Dialogar en las fronteras desde entreParéntesis

A estas alturas de la actividad de nuestra web promovida por la Compañía de Jesús, me gustaría hacer memoria de los debates fronterizos en los que he querido sumergirme a lo largo de 71 “entradas” donde he contribuido tanto en la sección de “Religiones en el espacio público” como en “Justicia y solidaridad”.

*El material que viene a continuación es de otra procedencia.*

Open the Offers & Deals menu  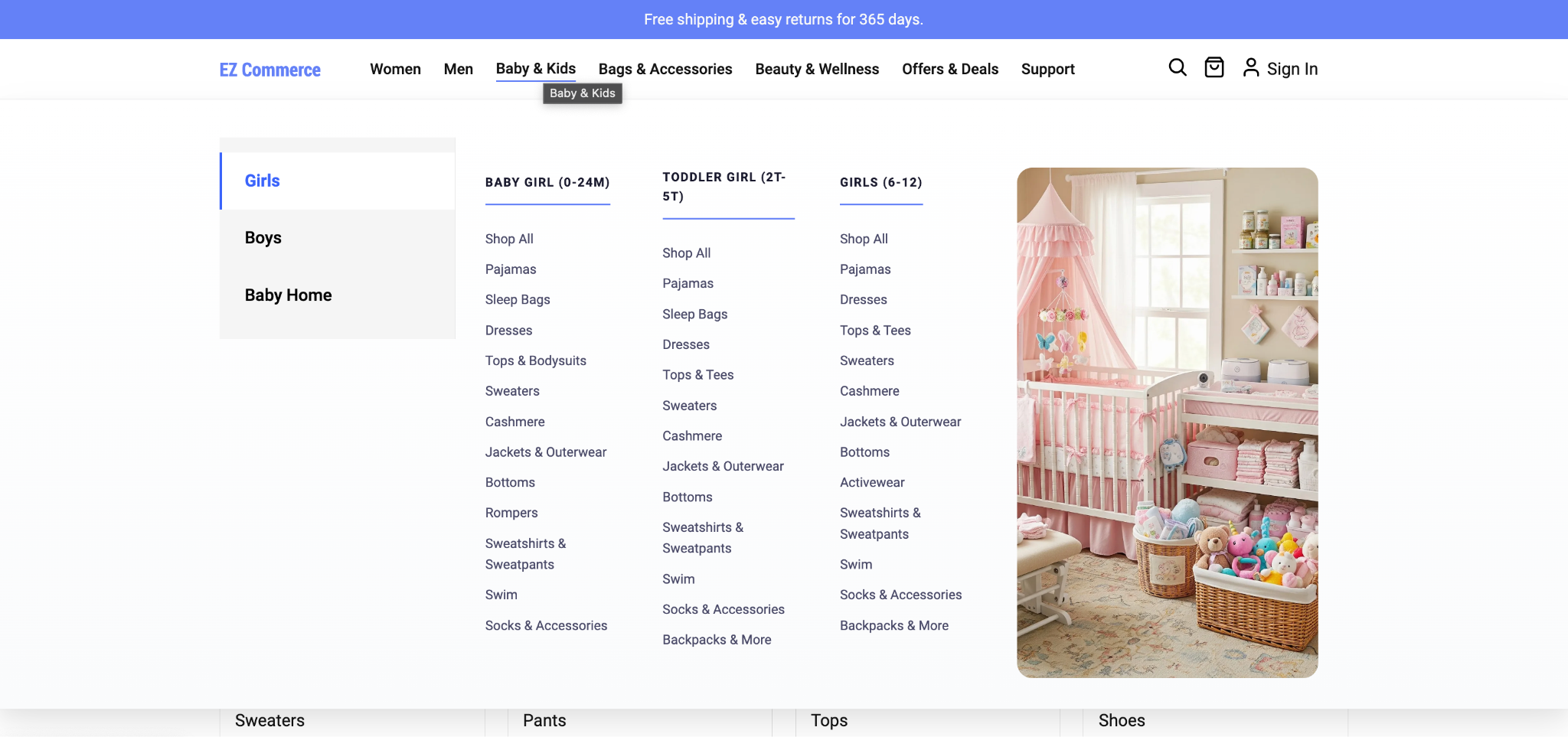949,69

Las fronteras en las que he tratado de situarme me han resultado, siguiendo la doble metáfora espacial que emplea Patxi Álvarez de los Mozos SJ, más de descenso que de ascenso. Descenso porque nos han situado en un terreno poco dado al foco público habitual, frecuentemente inaudible o intransitable porque las posibilidades de repensar y reconfigurar ciertos espacios estaban negadas o marginadas. Se hacía difícil porque la configuración actual del lugar que la espiritualidades y religiones históricas pueden ocupar en la reconstrucción de la convivencia y en el espacio público viene configurado por siglos de secularización hegemónica que ha construido la rigidez de nuestro presente y de las interacciones posibles.

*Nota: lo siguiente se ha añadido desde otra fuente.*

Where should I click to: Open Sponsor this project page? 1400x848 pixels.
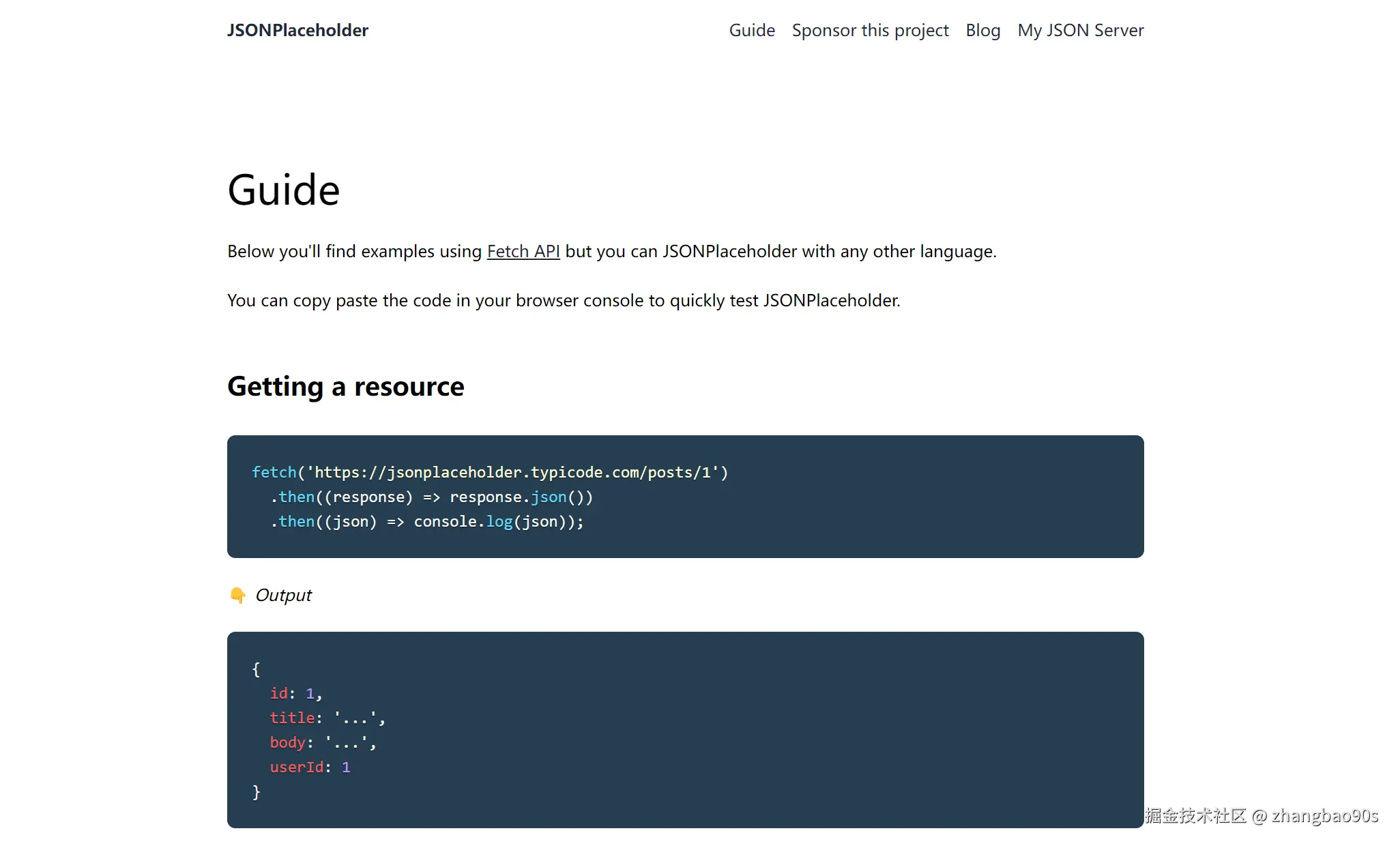coord(870,30)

La tentación por nuestra parte era, hagamos nuevas todas las cosas, queriendo seguir el rastro del acto creador y regenerador del buen Dios. En este proceso se ha poner en práctica permanentemente el pensamiento crítico que entendemos como mi amigo Joaquín Herrera Flores, quien nos recordaba que pensar, es pensar de otro modo. En nuestro contexto, ha significado buscar la novedad o el novum que puede irrumpir en la vida social e histórica como superación de los límites y de las exclusiones que definen el presente. Para ello, se trata de no reproducir la mismidad en la que estamos instalados, de evitar la repetición de la misma compulsión. Buscábamos así entrever lo invisible, hacer hueco a lo expulsado, traer la memoria de lo ausente, hacer justicia a los perdedores, reconciliar opuestos.

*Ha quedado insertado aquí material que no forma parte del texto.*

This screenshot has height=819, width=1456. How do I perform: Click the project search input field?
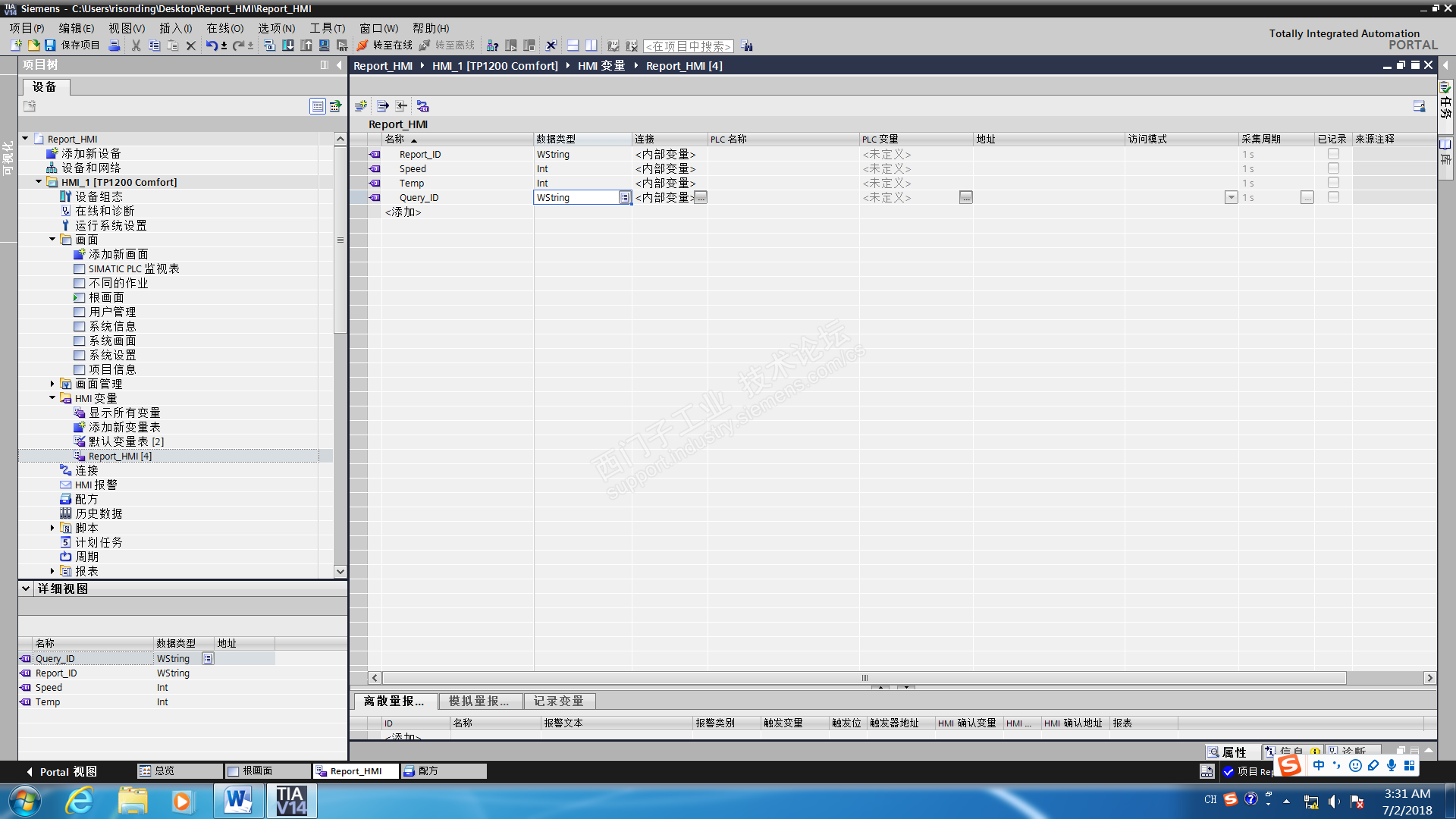688,46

Pero el acto creador o regenerador no se realiza o perfecciona en el presente. Abre futuro. Y este futuro que co-responsabilidad de muchos, es el que realizará, o no, las posibilidades lanzadas para la reconstrucción del presente. Mientras tanto, nos salva o sostiene la esperanza que es rebeldía ante la reproducción de los malestares presentes. En que estos no tendrán la última palabra en la construcción histórica.

En la propuesta apostólica de la Compañía se busca estar en las fronteras para la impulsar y sostener la tarea de la reconciliación. Reconciliación entre sujetos, pueblos, culturas y religiones; entre los hombres y Dios; entre las personas y el conjunto de la creación. Así, el trabajar en las diversas fronteras existentes, personales, sociales, culturales, religiosas, con la trascendencia, con la naturaleza no es para impulsar la victoria de una polaridad, sino para reconciliar, o si quieren, para armonizar o buscar otra co-relación más humanizadora, convivencial y sostenible.

La tarea queda expedita y abierta, otros la seguirán o seguiremos en otros espacios. Quede aquí nuestro intento agradecido y esperanzado.